Editors’ notes (a) Description of the interaction between utility company, ride-service provider, and drivers. The ride-service provider receives ride requests from customers and charge requests from a utility company. The bargaining procedure involves a vehicle-request assignment problem that takes into consideration incentives coming from both parties and bids from customers, to assign available EVs to requests. (b) Case study: Lower Manhattan, New York City, NY, partitioned into 9 regions (links between regions correspond to a reachable site within a 10 minute drive). PV generation is present in 4 regions. This image has been designed using assets from Freepik.com. Credit: arXiv (2023). DOI: 10.48550/arxiv.2305.02419
If you are standing on a corner waiting for a ride-share car, would you be willing to wait longer if you knew your driver was piloting an electric vehicle? What if it was powered by 100% green energy? How much longer would you be willing to wait? Would you pay more for the privilege if the app told you about the option?
A paper recently submitted to Scientific Reports (and available on the arXiv preprint server) from researchers in the Department of Electrical, Computer and Energy Engineering at CU Boulder explores those questions as part of a larger push globally to decarbonize transportation services.
First author and Postdoctoral Researcher Elisabetta Perotti said the paper considers a scenario in which a 100%-electrified fleet of vehicles must attend to both ride requests submitted by customers and charging requests sent by a utility company during a period of high renewable energy generation.
“For example, a ride-hailing company like Lyft receives both types of these requests and then has to solve an optimization problem to decide how to best allocate the electric vehicles that are available in order to minimize operating costs,” said Perotti. “In this paper we propose incentives to promote the charging of electric vehicles during hours of high renewable generation and balance that against quality of service and the public’s willingness to use the system.”
Better synchronization with a schedule that prioritizes renewable energy sources would also avoid negative impacts on the grid that could come from an uncontrolled charging schedule for the fleet, Perotti added.

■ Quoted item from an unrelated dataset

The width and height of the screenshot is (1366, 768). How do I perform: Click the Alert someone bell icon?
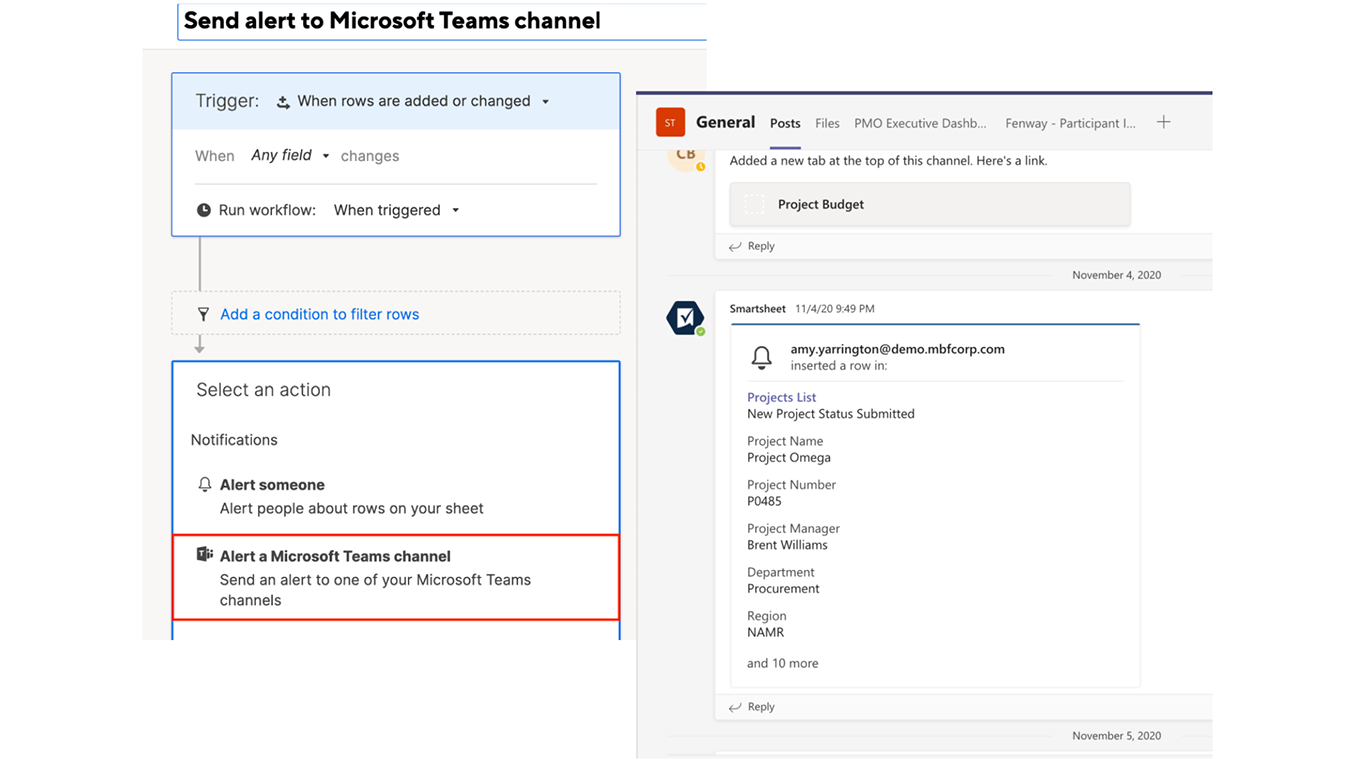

Perotti is working in this area through a Schmidt Science Fellowship. The elite program connects postdoctoral research to a discipline in engineering, natural sciences, mathematics or computing that differs from the individual’s existing area of expertise and planned area of future research. Perotti already had a strong background in theoretical physics and mathematics from her Ph.D. at Uppsala University in Sweden and said she is using the fellowship to pivot to a focus on concrete problems in renewable energy.
“I knew that many researchers at CU Boulder have and are working on ambitious plans to tackle climate change and that the university has become an example for the whole U.S. leading the way towards the energy transition,” she said. “It quickly became clear that (Emiliano Dall’Anese’s lab) would be a good fit for me as it allows me to combine my passion for math with the concrete objective of addressing environmental and climate change concerns.”

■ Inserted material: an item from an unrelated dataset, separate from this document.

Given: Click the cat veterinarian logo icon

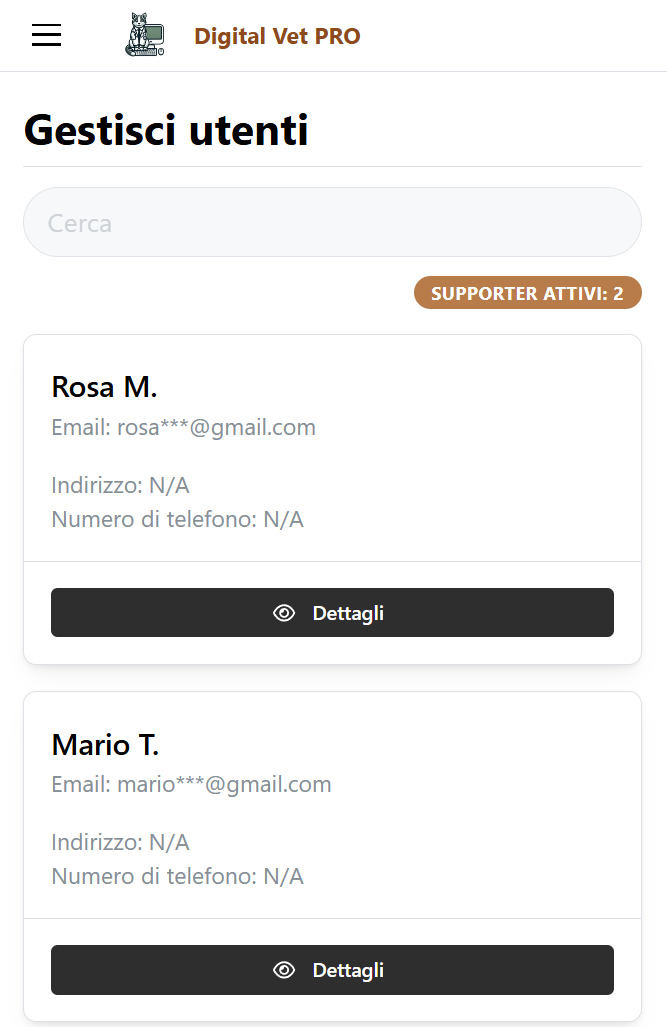Looking at the screenshot, I should (x=145, y=35).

The paper outlines a mechanism inspired by game theory in which the power utility company proposes incentives and then the ride-sharing platform assigns vehicles to both ride and charge requests. To test their work, the team used sample data recorded by the Taxi and Limousine Commission in New York city and renewable energy information from the New York Independent System Operator.
The results show that it is indeed possible to shift the charging of electric vehicles to overlap with periods of high renewable generation and to adapt to intermittent power generation while still minimizing the impact on the quality of service for the ride-sharing platforms.

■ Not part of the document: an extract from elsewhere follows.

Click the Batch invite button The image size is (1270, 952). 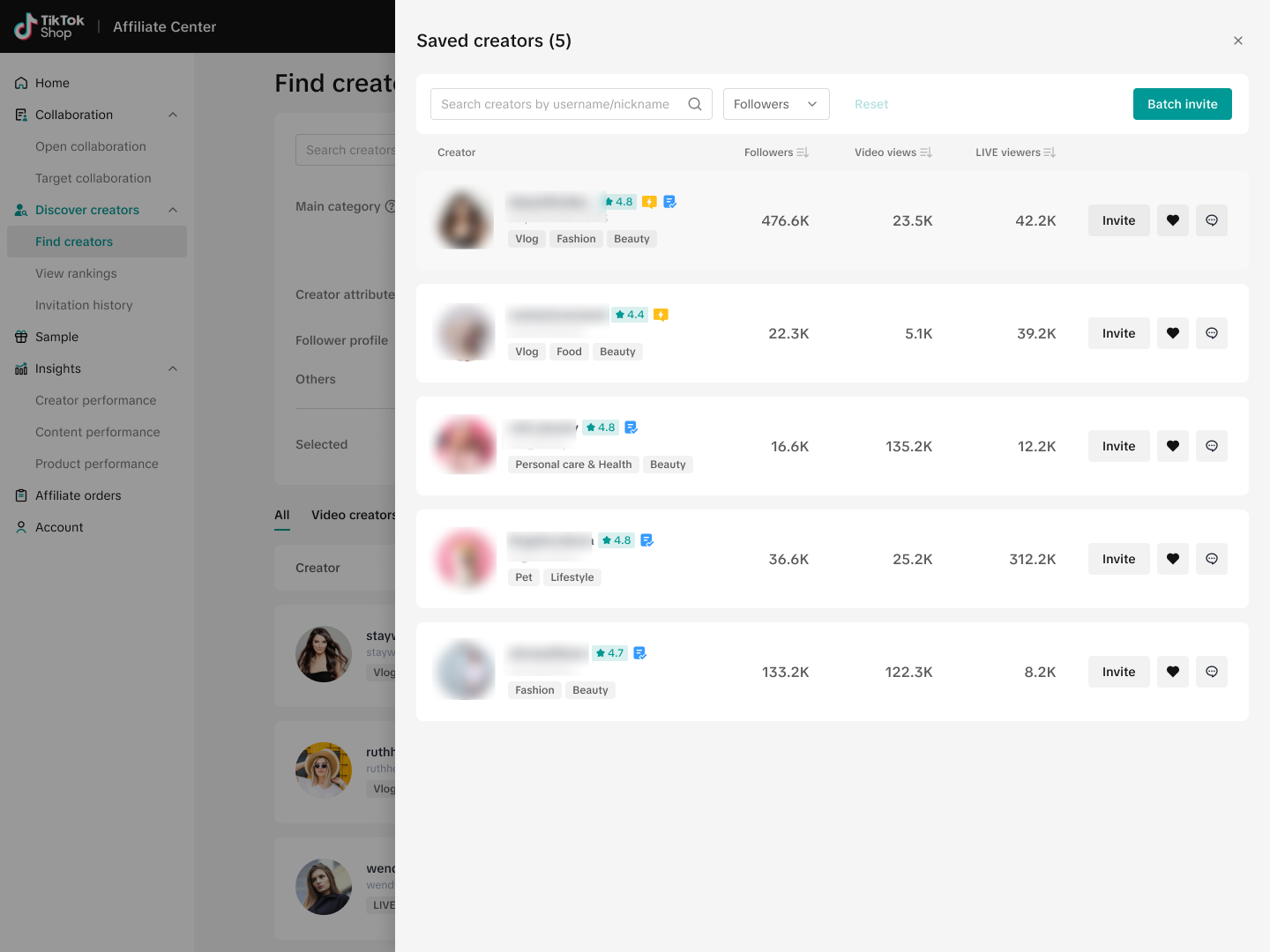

Developing the main algorithm for this work was not easy, according to Perotti, who worked with researchers at the Catholic University of Louvain in Belgium and the Polytechnic Institute of Paris on the project.
“The ride-service provider and the utility company have different objectives, so it is challenging to formulate an optimization problem that aims at reducing both their operational costs,” she said. “That gets even more convoluted when including financial incentives and our bargaining mechanism into the ‘game’ so there is a lot to consider and manage with the algorithm.”
Perotti added that the paper also shows that some form of ridesharing is necessary in the future to fully benefit from an active fleet of electric vehicles powered by renewable energy like wind and solar.
Perotti said she has enjoyed working with Associate Professor Emiliano Dall’Anese and having the chance to gain exposure, skills and knowledge with optimization and control theory in his group.
“Even though my Ph.D. research was theory-based I learnt how to jointly operate an extensive toolbox of mathematics, physics, computer science and problem-solving techniques,” she said. “Those interdisciplinary skills are proving useful in this research area and will be useful for years to come as I apply them to my pivot research that tackles pressing global challenges.”